The Raiders are joining a national movement of children helping other children who are seriously ill through an organization called Sparrow Clubs.
Reynolds' sparrow, Juno, cannot sit unassisted, walk, crawl or hold his head steady. He needs assistance for daily living including eating, dressing and going to the bathroom. He can make sounds, but cannot speak.
Juno was born with his umbilical cord wrapped around his neck. This caused a lack of oxygen to his brain, a condition called hypoxic ischemic encephalopathy. Doctors treated Juno aggressively, but at 1 year old, he was diagnosed with quadriplegic athetoid cerebral palsy.
Some of his care is not covered by medical insurance and it is difficult for his family to keep up with the costs. The family also needs transportation that can accommodate Juno's wheelchair so the family can travel together.
Even more important now that the Gresham family is expecting a baby brother to join Juno in the spring.
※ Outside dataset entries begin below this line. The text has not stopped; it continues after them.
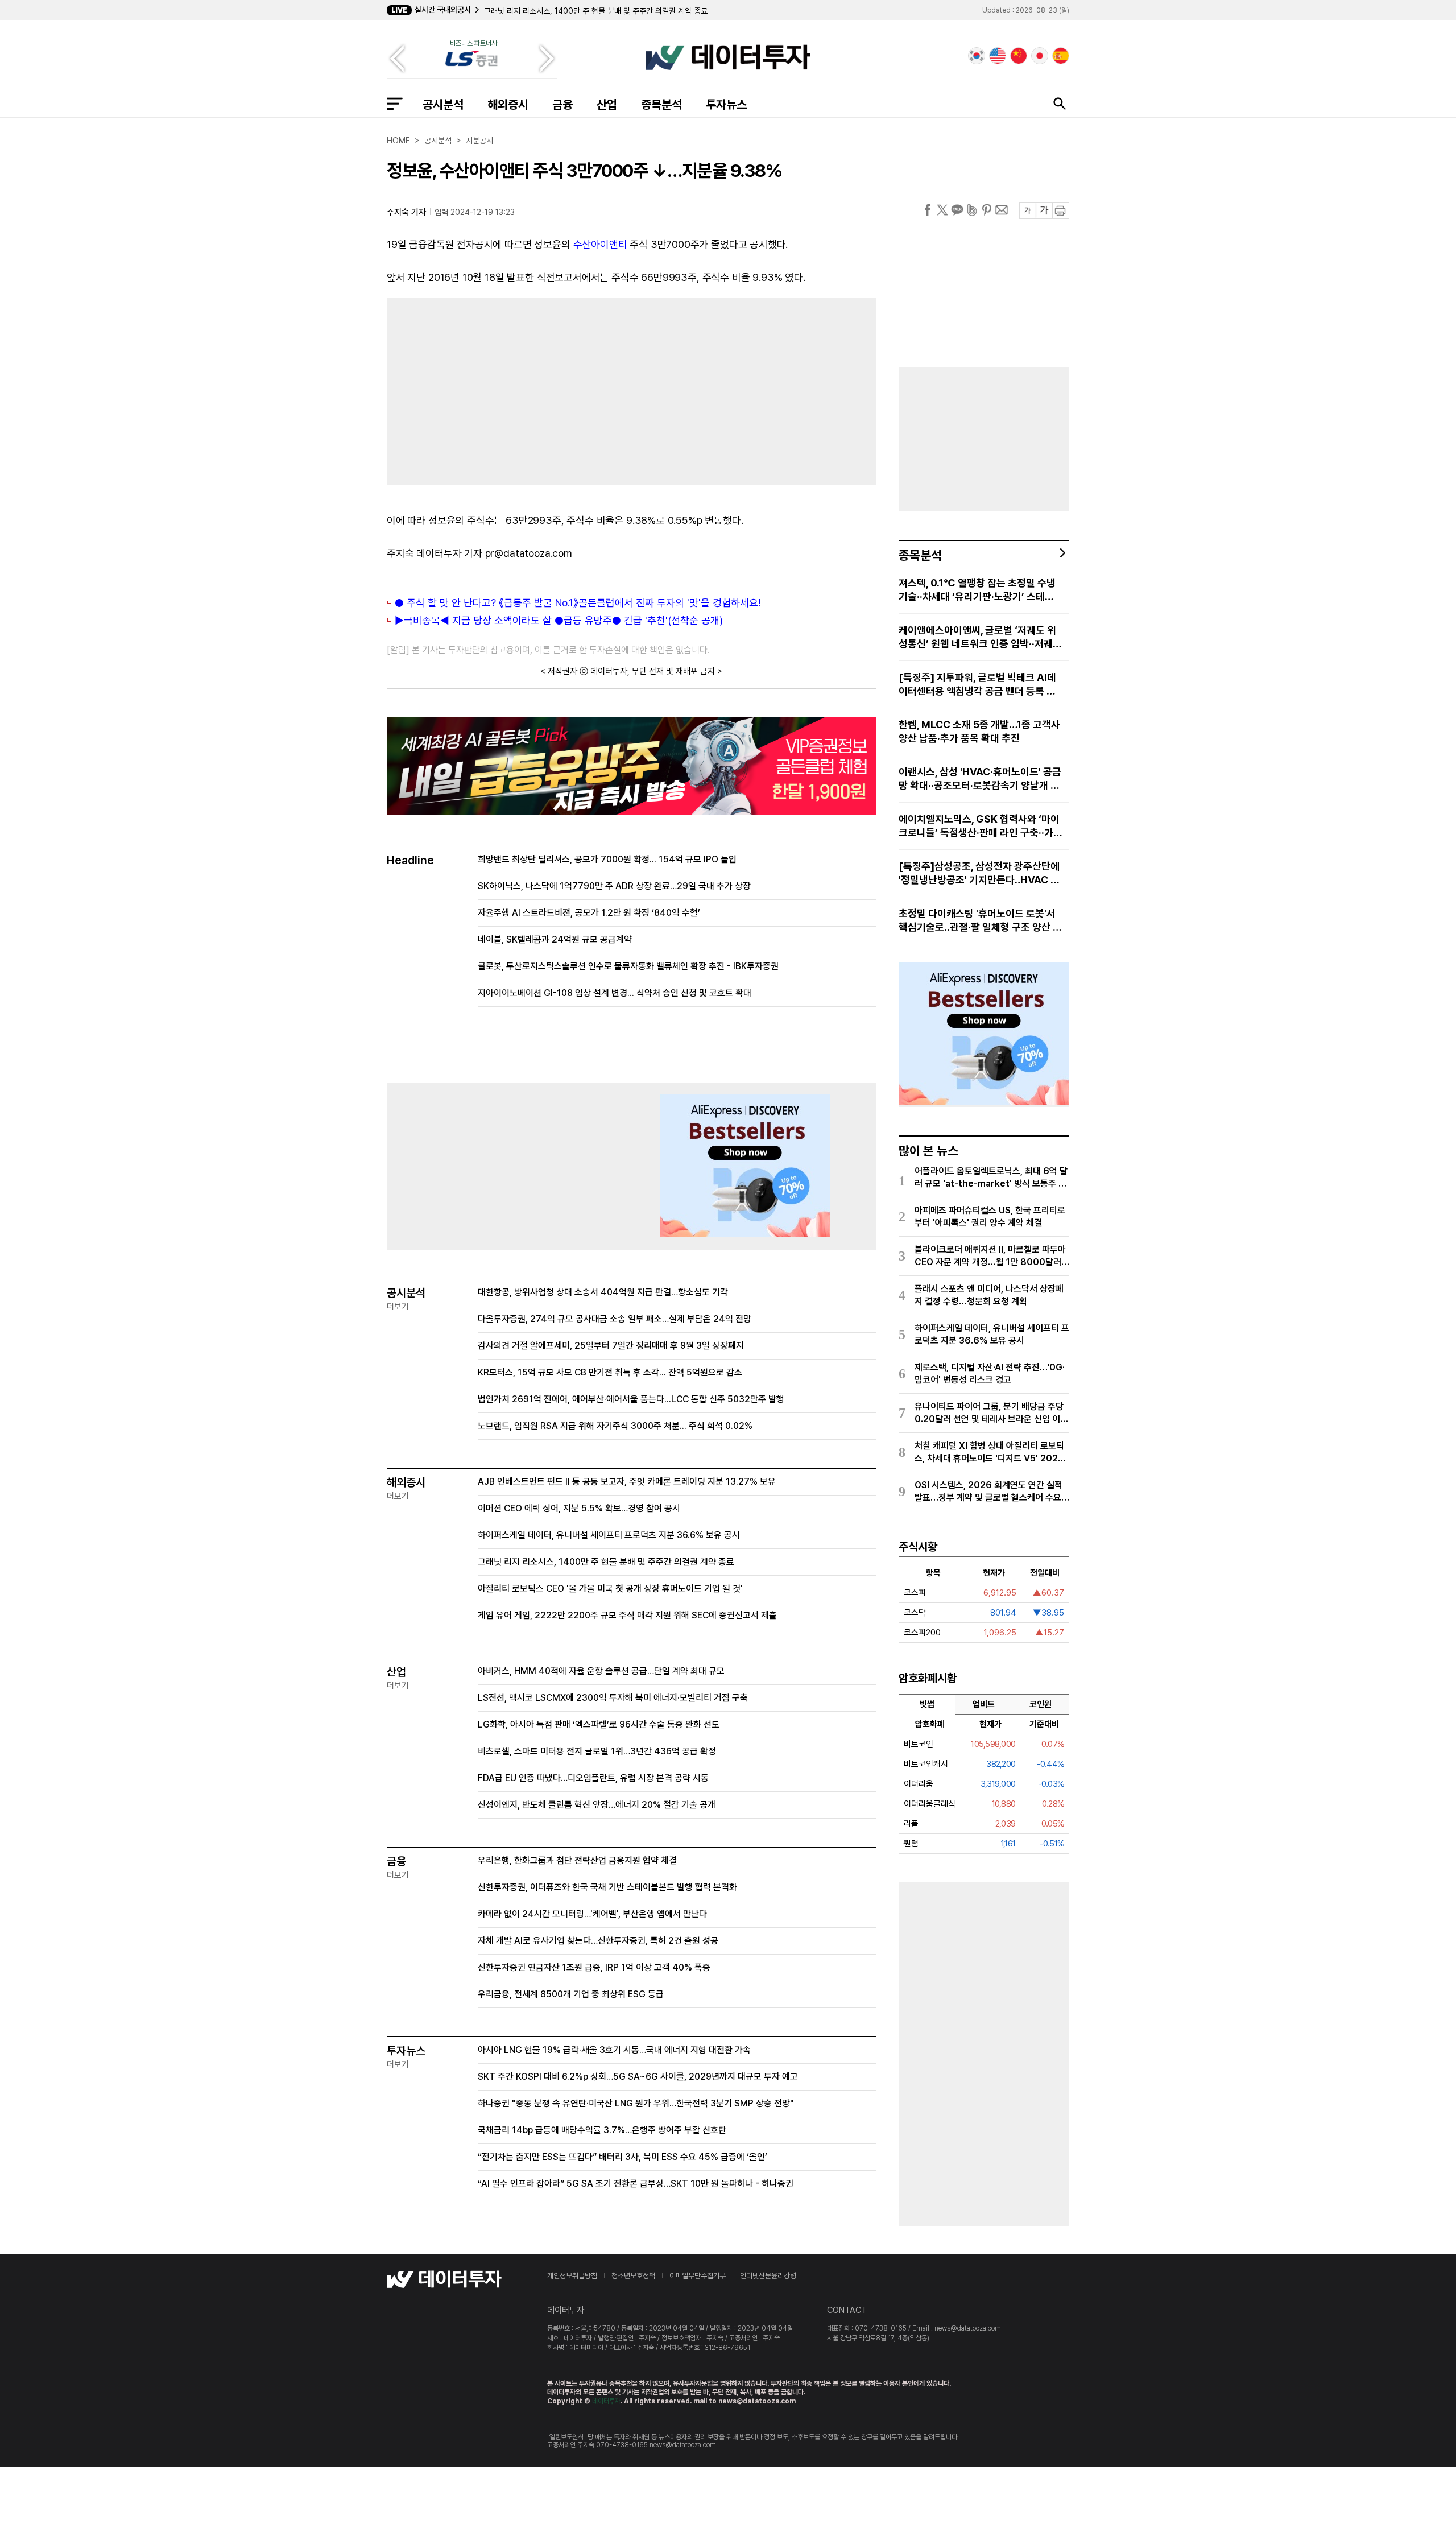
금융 (562, 104)
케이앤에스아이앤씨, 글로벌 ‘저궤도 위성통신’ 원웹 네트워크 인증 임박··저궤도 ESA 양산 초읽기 (980, 637)
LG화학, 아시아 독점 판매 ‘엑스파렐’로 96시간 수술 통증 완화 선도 (598, 1724)
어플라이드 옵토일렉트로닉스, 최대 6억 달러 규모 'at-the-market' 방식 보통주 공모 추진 (991, 1178)
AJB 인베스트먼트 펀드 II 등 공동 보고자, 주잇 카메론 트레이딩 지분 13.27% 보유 (627, 1481)
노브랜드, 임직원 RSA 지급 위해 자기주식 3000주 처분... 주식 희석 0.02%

Juno's mom Dawn is thankful for the help Reynolds students will provide.
"It's wonderful to have a sense of support and community outside our family limits. But I'm more excited that the students are learning about people with disabilities and acceptance," she said. "I worry about Juno and who he is going to encounter that will accept him when he becomes a student. This gives me hope for Juno's future."
Xavier Glenn, a 15-year-old sophomore, said "we hope our community realizes that we are more than a high school. We want to help out in the community and we want to help with Juno. We hope his family is helped out by this."
Reynolds High students will fundraise and engage in community service to assist Juno's family with the mounting medical and other bills.
Black Rock Coffee is the sponsor of Reynolds Sparrow Club and will "pay" students $10 per hour into an account for Juno when students take part in community service. Students can chose to volunteer anywhere, and the "paid" volunteer work is to be their main way to raise funds for their sparrow.
Clay Geyer, who owns three local Black Rock coffee spots with his partner Eddy Yunkherr, said "we love to give back. Black Rock, not just here, but all over the U.S., is taking on a leadership role with Sparrow Clubs."
Geyer, who attended the Raider assembly with his wife Katie, said "we feel grateful to have good health."
In materials about Juno, the Sparrow Club said "despite everything, Juno is a happy little boy." It noted "he loves to swim, go on nature strolls and run around in his walker."
Juno is a big Disney fan and dances to the songs by kicking his leg in time with the music.
Sparrow Clubs not only help the medically fragile children and their families, but also empower the healthy students that sponsor them to build empathy and experience helping in their communities.
"Sparrow Clubs believes that compassion can overcome anger, that generosity can overcome selfishness, and that integrity can overcome apathy," the nonprofit organization said on its web page. Earlier this year, Corbett Schools also adopted a sparrow. He is 5 year-old Taran, a Portland boy, who has several medical conditions including short gut syndrome, quadriplegic dystonic cerebral palsy, cortical vision impairment and auditory neuropathy.